Warp-as-History: Generalizable Camera-Controlled Video Generation from One Training Video

May 14, 2026
저자: Yifan Wang, Tong He
cs.AI

초록

카메라 제어 비디오 생성은 상당한 진전을 이루었으며, 생성된 비디오가 지정된 시점 궤적을 따를 수 있게 되었다. 그러나 기존 방법들은 일반적으로 카메라 인코더, 제어 분기, 또는 어텐션 및 위치 인코딩 수정을 통해 카메라별 조건화를 학습하며, 이는 종종 대규모 카메라 주석 비디오에 대한 사후 학습을 필요로 한다. 학습 불필요 대안은 이러한 사후 학습을 피하지만, 종종 비용을 테스트 시간 최적화나 추가적인 잡음 제거 시간 안내로 전가한다. 우리는 Warp-as-History를 제안한다. 이는 카메라 유도 왜곡을 대상 프레임 위치 정렬 및 가시 토큰 선택을 통해 카메라 왜곡된 의사 이력으로 변환하는 간단한 인터페이스이다. 주어진 대상 카메라 궤적에 대해, 우리는 과거 관측치로부터 카메라 왜곡된 의사 이력을 구성하고 이를 모델의 시각적 이력 경로를 통해 공급한다. 중요하게도, 우리는 그 위치 인코딩을 잡음 제거 중인 대상 프레임과 정렬하고, 유효한 소스 관측치가 없는 왜곡 이력 토큰을 제거한다. 어떤 학습, 구조 수정, 또는 테스트 시간 최적화 없이도, 이 인터페이스는 고정된 비디오 생성 모델이 카메라 궤적을 따르는 사소하지 않은 제로샷 능력을 드러낸다. 더욱이, 단 하나의 카메라 주석 비디오에 대한 경량의 오프라인 LoRA 미세 조정은 이 능력을 더욱 향상시키고 보지 못한 비디오로 일반화하여, 테스트 시간 최적화나 대상 비디오 적응 없이도 카메라 준수, 시각적 품질 및 움직임 역학을 개선한다. 다양한 데이터셋에 대한 광범위한 실험은 우리 방법의 효과성을 확인한다.
English
Camera-controlled video generation has made substantial progress, enabling generated videos to follow prescribed viewpoint trajectories.
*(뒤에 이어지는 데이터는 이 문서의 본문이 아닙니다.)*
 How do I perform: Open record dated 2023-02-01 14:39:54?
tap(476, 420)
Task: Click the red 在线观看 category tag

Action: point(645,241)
However, existing methods usually learn camera-specific conditioning through camera encoders, control branches, or attention and positional-encoding modifications, which often require post-training on large-scale camera-annotated videos. Training-free alternatives avoid such post-training, but often shift the cost to test-time optimization or extra denoising-time guidance. We propose Warp-as-History, a simple interface that turns camera-induced warps into camera-warped pseudo-history with target-frame positional alignment and visible-token selection. Given a target camera trajectory, we construct camera-warped pseudo-history from past observations and feed it through the model's visual-history pathway. Crucially, we align its positional encoding with the target frames being denoised and remove warped-history tokens without valid source observations. Without any training, architectural modification, or test-time optimization, this interface reveals a non-trivial zero-shot capability of a frozen video generation model to follow camera trajectories. Moreover, lightweight offline LoRA finetuning on only one camera-annotated video further improves this capability and generalizes to unseen videos, improving camera adherence, visual quality, and motion dynamics without test-time optimization or target-video adaptation. Extensive experiments on diverse datasets confirm the effectiveness of our method.